[[ Data to examine open ]]
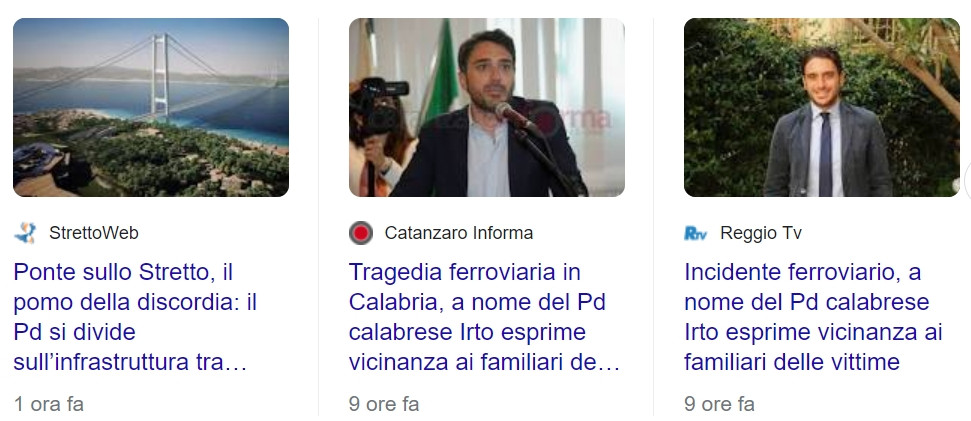Viewport: 971px width, 421px height.
Task: Click the Reggio Tv logo icon
Action: (695, 233)
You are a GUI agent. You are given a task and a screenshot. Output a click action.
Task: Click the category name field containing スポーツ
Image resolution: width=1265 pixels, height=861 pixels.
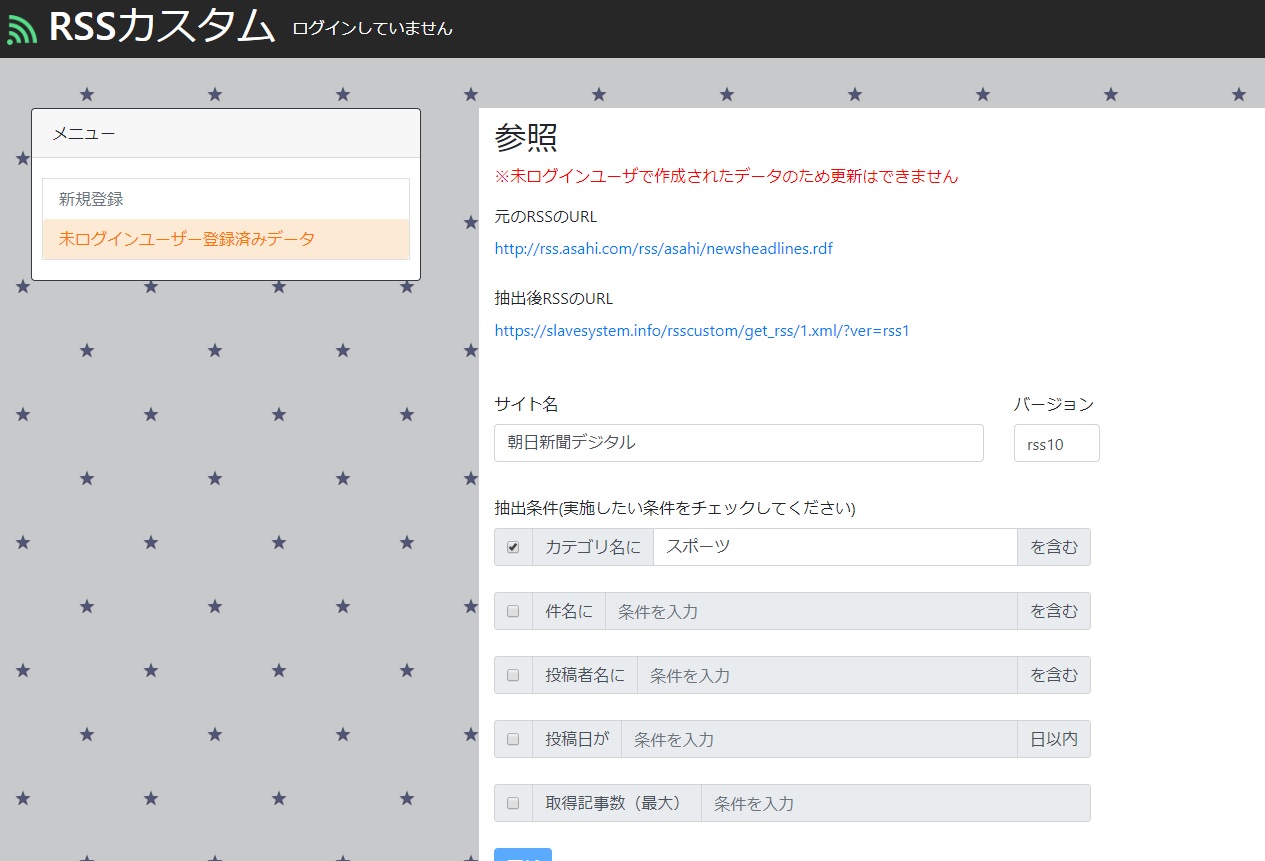(834, 547)
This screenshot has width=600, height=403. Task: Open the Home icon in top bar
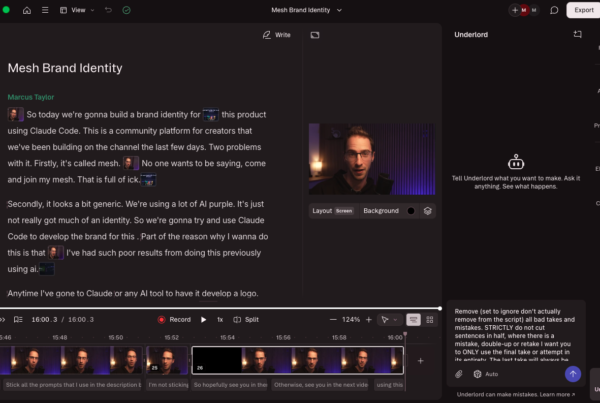pos(27,10)
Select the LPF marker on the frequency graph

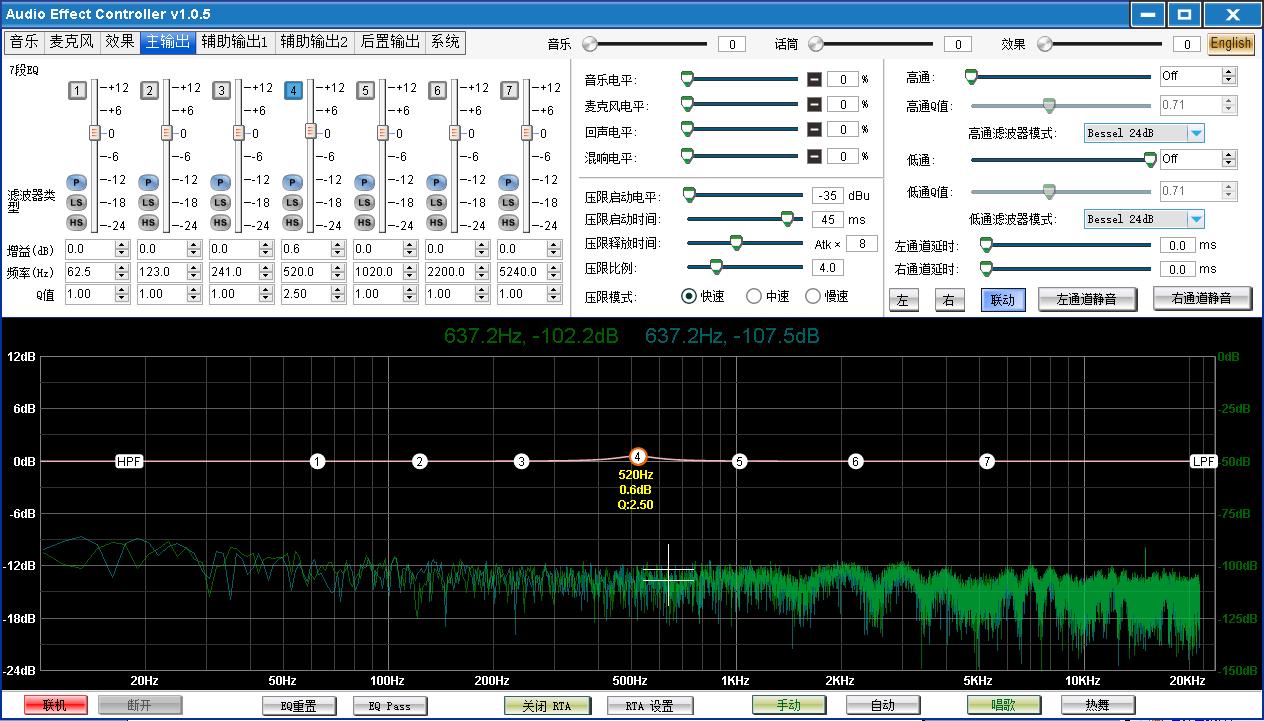pos(1203,461)
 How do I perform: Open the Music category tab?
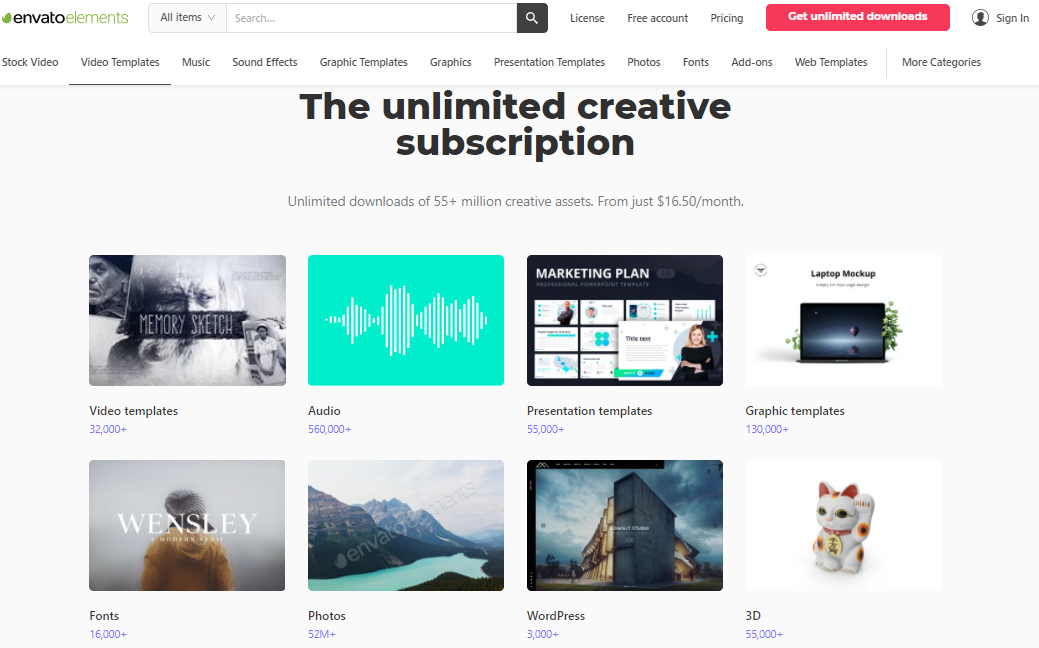click(195, 62)

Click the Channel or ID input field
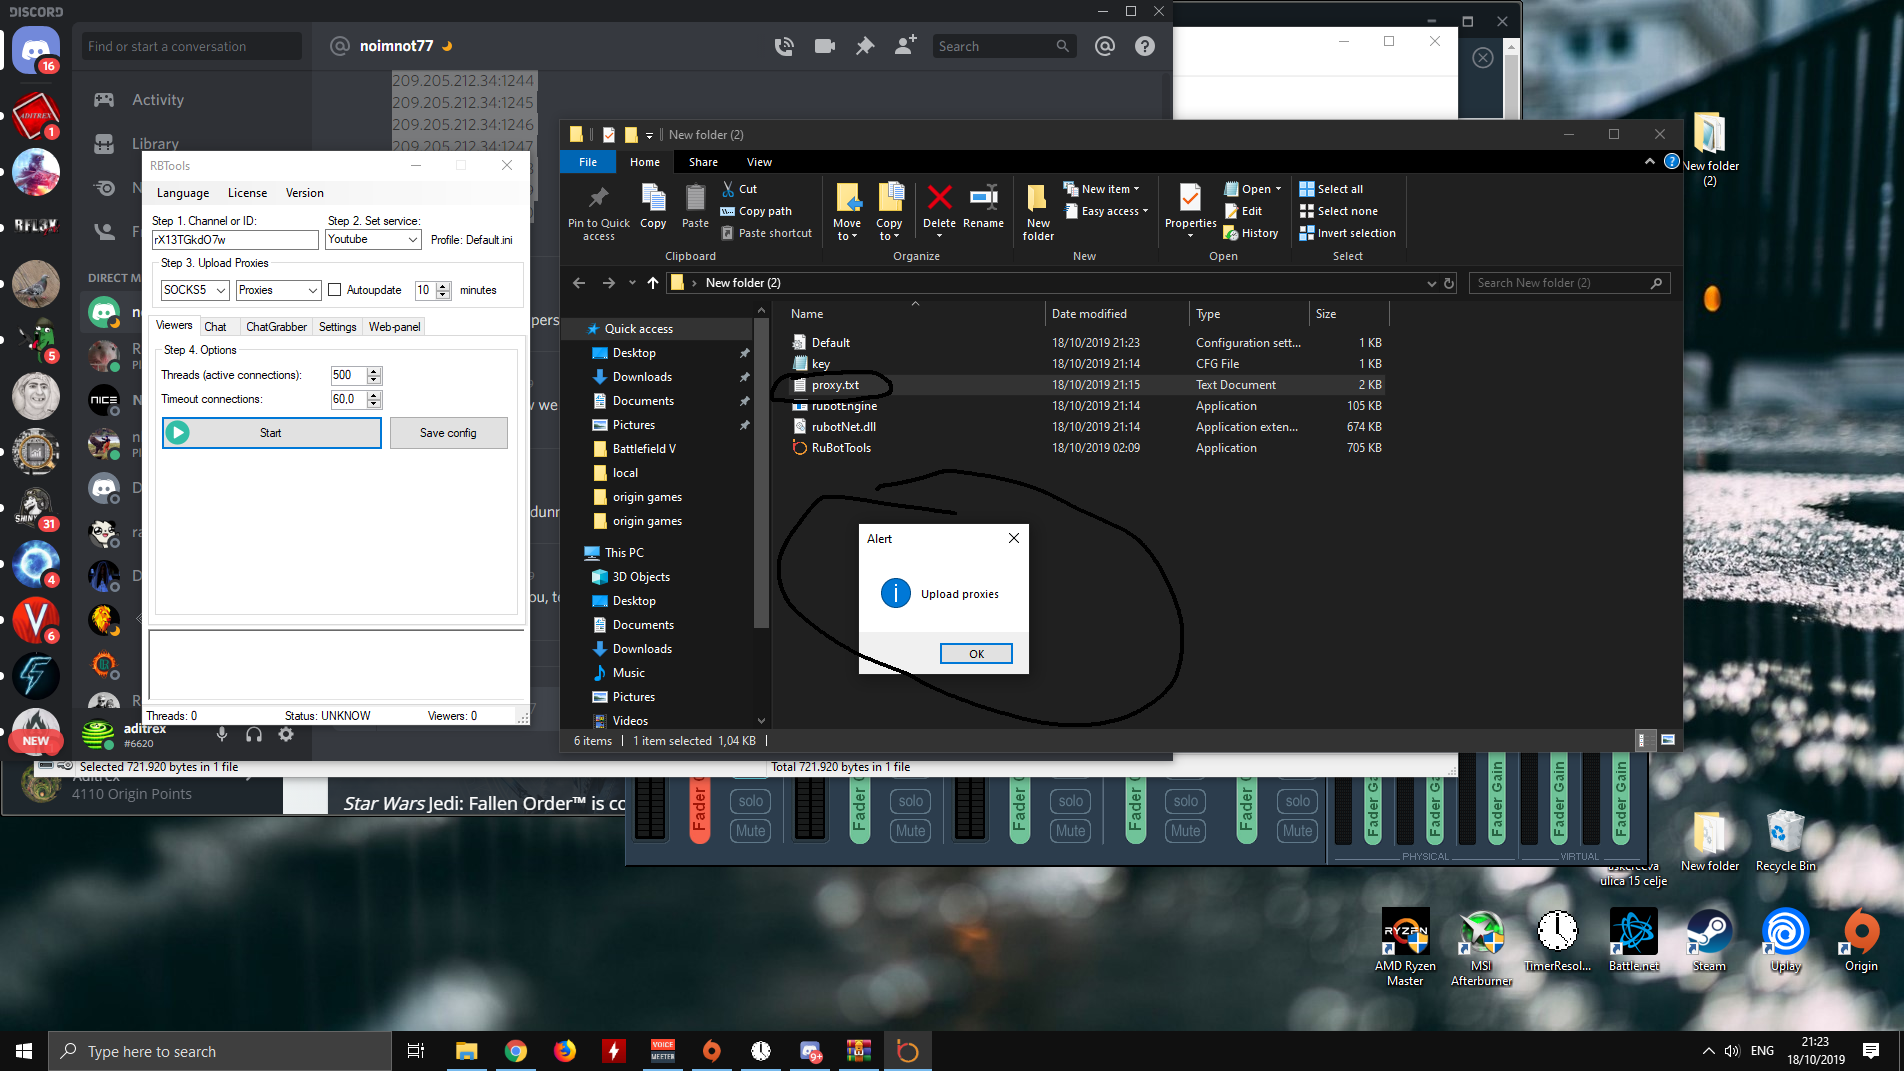click(235, 240)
[[ Data to examine closed ]]
Brief – Drop the pictures, then write out only the lines running from the one containing "You are a GUI" through the last line above, both included, exactly.

Your response –
You are a GUI agent. You are given a task and a screenshot. Output a click action.
Task: Click the category name field containing スポーツ
Image resolution: width=1265 pixels, height=861 pixels.
(834, 547)
This screenshot has width=600, height=403. Task: Open the Home icon in top bar
pos(27,10)
Select the LPF marker on the frequency graph

pos(1203,461)
 How do I perform: Open the Music category tab?
click(195, 62)

Click the Channel or ID input field
click(235, 240)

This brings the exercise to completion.